Feeling powerless, Voss thought of the daylight of planets. He imagined that every solar system was an exit from the vast cave of stars, and longed for the mobile’s bright hollow. The loss of his world, he realized, had made his thinking sluggish, as his body fell back into another time, where survival was the central ambition of life and the world that had made him was now only a dream of the future.
55
Josepha sat, very still, in her bunk as Voss told her of the ship’s predicament. When he was finished, she was silent for a long time.
“Maybe,” she said at last, “we will have to learn not to hold our lives so dearly.” He glimpsed resignation in her eyes. “That shouldn’t be so hard for me,” she continued, “because it was what I expected before you came to our world. It will be harder for you. We’ll both have to give more of ourselves away.”
“What do you mean?” he asked, puzzled.
“Is it possible to have children on the ship? If what you say is true, then we’ll have to raise at least one generation or have no claim on the future.”
“Perhaps not,” he said. “We may be able to sleep, in suspension, and then renew our bodies when we reach our destination.”
She looked away from him. “You may,” she said.

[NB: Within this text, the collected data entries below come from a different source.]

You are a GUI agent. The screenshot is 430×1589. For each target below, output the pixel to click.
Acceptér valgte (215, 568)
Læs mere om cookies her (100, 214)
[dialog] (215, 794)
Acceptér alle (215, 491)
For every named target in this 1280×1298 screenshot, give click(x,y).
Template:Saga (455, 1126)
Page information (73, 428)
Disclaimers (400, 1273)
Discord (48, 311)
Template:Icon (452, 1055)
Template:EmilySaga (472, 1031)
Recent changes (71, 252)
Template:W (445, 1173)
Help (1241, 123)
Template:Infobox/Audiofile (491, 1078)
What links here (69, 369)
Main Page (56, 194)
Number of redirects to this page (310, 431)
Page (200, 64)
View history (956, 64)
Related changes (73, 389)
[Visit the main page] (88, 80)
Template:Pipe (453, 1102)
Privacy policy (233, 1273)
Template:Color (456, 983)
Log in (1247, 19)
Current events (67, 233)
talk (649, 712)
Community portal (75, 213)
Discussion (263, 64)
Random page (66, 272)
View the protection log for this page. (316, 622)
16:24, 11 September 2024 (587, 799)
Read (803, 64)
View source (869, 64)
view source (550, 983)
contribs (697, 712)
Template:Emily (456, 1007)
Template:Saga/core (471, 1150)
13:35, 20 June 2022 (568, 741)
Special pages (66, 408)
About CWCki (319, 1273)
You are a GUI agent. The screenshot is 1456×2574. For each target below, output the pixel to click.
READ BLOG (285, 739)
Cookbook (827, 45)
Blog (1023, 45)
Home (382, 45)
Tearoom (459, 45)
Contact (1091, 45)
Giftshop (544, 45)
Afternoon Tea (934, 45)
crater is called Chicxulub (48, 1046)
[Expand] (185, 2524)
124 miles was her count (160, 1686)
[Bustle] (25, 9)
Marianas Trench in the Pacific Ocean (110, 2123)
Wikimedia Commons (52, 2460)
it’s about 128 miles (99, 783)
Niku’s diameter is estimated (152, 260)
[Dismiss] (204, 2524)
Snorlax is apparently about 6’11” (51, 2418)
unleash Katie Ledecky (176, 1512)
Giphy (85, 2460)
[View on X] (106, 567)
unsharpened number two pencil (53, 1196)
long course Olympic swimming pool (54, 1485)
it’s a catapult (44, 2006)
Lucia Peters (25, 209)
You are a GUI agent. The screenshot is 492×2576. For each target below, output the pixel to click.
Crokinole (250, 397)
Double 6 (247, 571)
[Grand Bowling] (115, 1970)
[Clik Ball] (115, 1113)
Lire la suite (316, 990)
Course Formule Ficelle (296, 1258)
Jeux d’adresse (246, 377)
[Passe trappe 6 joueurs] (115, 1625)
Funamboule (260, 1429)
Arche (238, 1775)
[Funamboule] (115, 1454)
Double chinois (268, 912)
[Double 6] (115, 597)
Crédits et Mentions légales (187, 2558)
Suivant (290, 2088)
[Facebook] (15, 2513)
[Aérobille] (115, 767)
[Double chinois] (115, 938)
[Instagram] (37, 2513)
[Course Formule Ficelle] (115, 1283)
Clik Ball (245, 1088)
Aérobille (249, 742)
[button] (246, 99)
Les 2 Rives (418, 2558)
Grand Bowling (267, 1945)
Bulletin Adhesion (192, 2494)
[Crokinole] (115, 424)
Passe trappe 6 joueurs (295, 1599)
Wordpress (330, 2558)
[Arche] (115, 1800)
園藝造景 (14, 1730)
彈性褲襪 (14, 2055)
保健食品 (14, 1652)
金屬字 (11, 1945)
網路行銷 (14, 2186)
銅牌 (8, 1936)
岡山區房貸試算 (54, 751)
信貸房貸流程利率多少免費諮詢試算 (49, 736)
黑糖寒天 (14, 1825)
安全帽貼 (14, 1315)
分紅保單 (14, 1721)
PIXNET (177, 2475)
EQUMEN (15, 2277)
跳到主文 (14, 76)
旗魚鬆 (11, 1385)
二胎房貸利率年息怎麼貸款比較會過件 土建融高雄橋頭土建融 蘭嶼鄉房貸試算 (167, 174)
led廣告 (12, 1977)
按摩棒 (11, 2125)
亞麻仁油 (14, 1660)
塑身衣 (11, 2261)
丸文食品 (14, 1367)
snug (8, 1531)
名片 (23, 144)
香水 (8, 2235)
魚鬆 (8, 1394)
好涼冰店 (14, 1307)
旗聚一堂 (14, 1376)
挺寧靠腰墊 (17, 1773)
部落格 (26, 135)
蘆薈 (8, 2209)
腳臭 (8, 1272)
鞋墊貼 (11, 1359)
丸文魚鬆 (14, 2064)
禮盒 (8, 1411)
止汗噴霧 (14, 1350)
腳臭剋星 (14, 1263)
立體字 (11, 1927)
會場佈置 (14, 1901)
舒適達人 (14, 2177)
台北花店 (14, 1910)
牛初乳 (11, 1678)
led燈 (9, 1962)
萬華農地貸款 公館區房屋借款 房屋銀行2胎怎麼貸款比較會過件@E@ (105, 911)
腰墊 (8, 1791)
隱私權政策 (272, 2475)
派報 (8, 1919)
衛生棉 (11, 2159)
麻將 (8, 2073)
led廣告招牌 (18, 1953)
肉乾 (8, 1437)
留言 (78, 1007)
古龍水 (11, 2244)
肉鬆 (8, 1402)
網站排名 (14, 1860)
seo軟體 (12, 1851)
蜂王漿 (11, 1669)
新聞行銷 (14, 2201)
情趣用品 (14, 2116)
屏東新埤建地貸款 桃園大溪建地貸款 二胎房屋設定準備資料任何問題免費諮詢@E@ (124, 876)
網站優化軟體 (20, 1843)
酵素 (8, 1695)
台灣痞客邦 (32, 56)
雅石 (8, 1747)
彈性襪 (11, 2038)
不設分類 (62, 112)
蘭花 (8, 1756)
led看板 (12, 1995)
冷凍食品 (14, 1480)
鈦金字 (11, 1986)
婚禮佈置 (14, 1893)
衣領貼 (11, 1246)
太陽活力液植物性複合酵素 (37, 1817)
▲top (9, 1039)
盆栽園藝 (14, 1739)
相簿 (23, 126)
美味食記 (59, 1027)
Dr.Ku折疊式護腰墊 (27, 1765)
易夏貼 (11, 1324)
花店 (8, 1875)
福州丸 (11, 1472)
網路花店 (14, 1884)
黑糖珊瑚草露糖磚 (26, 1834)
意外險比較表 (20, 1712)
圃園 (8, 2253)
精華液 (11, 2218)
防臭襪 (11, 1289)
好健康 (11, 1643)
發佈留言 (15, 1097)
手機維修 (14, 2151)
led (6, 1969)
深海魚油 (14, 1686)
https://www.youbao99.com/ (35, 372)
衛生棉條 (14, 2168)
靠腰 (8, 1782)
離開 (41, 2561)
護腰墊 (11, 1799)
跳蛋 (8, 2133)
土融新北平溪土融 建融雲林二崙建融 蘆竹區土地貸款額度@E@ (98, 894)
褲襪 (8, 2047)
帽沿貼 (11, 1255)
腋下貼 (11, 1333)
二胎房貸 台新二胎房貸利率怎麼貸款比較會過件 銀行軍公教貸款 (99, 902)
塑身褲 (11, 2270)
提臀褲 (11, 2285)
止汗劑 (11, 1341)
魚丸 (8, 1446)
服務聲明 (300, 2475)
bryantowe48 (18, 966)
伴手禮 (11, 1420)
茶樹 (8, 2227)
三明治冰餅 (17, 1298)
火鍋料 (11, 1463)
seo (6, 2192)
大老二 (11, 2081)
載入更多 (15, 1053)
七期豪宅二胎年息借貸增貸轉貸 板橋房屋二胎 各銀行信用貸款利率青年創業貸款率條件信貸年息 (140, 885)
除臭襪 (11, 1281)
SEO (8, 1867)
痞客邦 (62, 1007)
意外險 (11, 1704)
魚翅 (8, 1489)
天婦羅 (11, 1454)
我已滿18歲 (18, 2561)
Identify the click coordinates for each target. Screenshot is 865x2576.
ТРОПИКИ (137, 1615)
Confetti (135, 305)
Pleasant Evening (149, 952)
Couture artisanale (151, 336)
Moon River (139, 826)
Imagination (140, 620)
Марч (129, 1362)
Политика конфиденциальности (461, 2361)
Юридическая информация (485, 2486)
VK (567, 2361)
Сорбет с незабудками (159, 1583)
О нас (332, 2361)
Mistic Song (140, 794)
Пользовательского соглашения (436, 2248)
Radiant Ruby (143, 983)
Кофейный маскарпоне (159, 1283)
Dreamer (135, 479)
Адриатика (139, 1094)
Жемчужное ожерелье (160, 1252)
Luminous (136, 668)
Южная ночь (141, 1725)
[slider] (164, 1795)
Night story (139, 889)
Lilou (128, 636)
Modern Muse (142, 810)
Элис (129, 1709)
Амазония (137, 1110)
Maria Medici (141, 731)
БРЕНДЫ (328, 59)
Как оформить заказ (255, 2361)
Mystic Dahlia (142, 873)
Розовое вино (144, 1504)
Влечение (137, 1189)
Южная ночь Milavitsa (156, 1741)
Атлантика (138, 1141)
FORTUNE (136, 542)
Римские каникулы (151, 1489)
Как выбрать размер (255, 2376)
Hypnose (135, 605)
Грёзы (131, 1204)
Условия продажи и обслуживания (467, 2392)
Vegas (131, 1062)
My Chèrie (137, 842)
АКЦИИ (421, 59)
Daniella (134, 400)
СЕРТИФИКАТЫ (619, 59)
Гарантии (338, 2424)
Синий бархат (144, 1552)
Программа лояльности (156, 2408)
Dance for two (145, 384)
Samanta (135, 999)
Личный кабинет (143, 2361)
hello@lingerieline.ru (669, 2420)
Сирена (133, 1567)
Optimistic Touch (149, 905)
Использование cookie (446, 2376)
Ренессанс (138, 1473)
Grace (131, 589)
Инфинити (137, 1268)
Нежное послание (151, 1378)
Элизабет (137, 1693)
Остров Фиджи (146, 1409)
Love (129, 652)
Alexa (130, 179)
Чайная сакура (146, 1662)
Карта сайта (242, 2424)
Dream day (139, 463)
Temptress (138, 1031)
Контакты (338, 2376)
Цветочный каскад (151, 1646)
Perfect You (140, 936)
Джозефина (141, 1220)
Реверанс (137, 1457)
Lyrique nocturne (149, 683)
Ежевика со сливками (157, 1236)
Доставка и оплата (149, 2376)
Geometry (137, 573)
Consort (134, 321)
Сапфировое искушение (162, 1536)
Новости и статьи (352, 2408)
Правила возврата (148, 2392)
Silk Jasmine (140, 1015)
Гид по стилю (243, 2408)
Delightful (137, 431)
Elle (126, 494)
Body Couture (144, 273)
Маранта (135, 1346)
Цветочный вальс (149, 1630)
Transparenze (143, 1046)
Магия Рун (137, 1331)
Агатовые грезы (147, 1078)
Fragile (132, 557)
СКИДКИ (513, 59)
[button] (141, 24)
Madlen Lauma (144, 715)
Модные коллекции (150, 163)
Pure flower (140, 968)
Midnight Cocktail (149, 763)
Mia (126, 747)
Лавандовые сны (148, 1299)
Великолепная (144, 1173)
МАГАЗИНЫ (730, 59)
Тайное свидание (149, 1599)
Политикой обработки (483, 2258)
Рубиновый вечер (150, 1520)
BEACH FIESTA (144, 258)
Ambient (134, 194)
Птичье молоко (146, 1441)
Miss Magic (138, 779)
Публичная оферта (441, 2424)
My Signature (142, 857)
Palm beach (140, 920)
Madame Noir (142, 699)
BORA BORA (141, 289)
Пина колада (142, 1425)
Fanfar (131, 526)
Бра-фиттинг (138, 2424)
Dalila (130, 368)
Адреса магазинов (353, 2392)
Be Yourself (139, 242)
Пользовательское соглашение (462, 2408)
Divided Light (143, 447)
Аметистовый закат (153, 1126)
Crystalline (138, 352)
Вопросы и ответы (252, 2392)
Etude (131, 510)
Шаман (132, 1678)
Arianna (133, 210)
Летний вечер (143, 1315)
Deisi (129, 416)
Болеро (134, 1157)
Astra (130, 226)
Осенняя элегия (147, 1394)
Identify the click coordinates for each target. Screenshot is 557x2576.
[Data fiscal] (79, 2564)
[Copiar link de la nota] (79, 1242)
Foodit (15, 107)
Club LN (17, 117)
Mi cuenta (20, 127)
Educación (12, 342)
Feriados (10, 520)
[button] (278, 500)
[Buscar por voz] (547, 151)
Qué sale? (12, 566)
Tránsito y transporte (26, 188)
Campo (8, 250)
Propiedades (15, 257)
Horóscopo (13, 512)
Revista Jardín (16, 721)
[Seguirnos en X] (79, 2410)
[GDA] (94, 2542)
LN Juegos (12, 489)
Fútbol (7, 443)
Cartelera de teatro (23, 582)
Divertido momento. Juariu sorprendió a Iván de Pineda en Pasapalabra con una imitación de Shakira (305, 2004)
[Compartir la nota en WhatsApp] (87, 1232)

She turned toward him again, and he saw the distress in her face as she asked, “Can we have children?”
“I don’t know.”
“Can we all sleep?”
“It’s not certain,” he said, feeling that everyt
hing was still regressing, rushing toward a black pit; and once over the edge and down, there would be no way up.
“How did you have children?” she asked. “I never saw any.”
‘There were so few,” he replied, sitting down next to her.
“How were you born?” she asked.
“We all belong to each other…” he started to say, then told her of the people, Blackfriar among them, who had contributed to his genetic inheritance, of the womb that had been grown for him to occupy, and the exemplar-mentors who had raised him, the Link among them. She had been told a little of this before, and he supposed that she might have found the process impersonal at first, so he emphasized how much care and attention was given to the upbringing of children.
“Do you know that you can carry a child?” he asked, shuddering at what she might suffer if she tried.
“I would have to try to know,” she said.
He forced himself to smile and said, “It may not be necessary. We have a few things still left to try.”
Alone, Josepha felt a moment of betrayal. Everything that was left of the mobile’s promise was still endangered. She imagined her own death, which would come long before Voss’s, and saw again that children might be her only victory. She imagined the years ahead, marking the distance of light-years, and she understood that Voss and his people would rediscover only what she had always known—that everyone died—and died alone. Her tormented father had faced it, had tried to cheat the dissolution that waited for him at every possible exit from his life. The window of his faith had looked out into darkness, and the door of knowledge that had opened briefly in his sky had been rudely closed in his face. Now she would have to face death in her own way.
For an instant she saw a ship of skeletons arriving at the double sun…
“No,” she whispered as she lay down and composed herself. “Voss will find a door,” she said.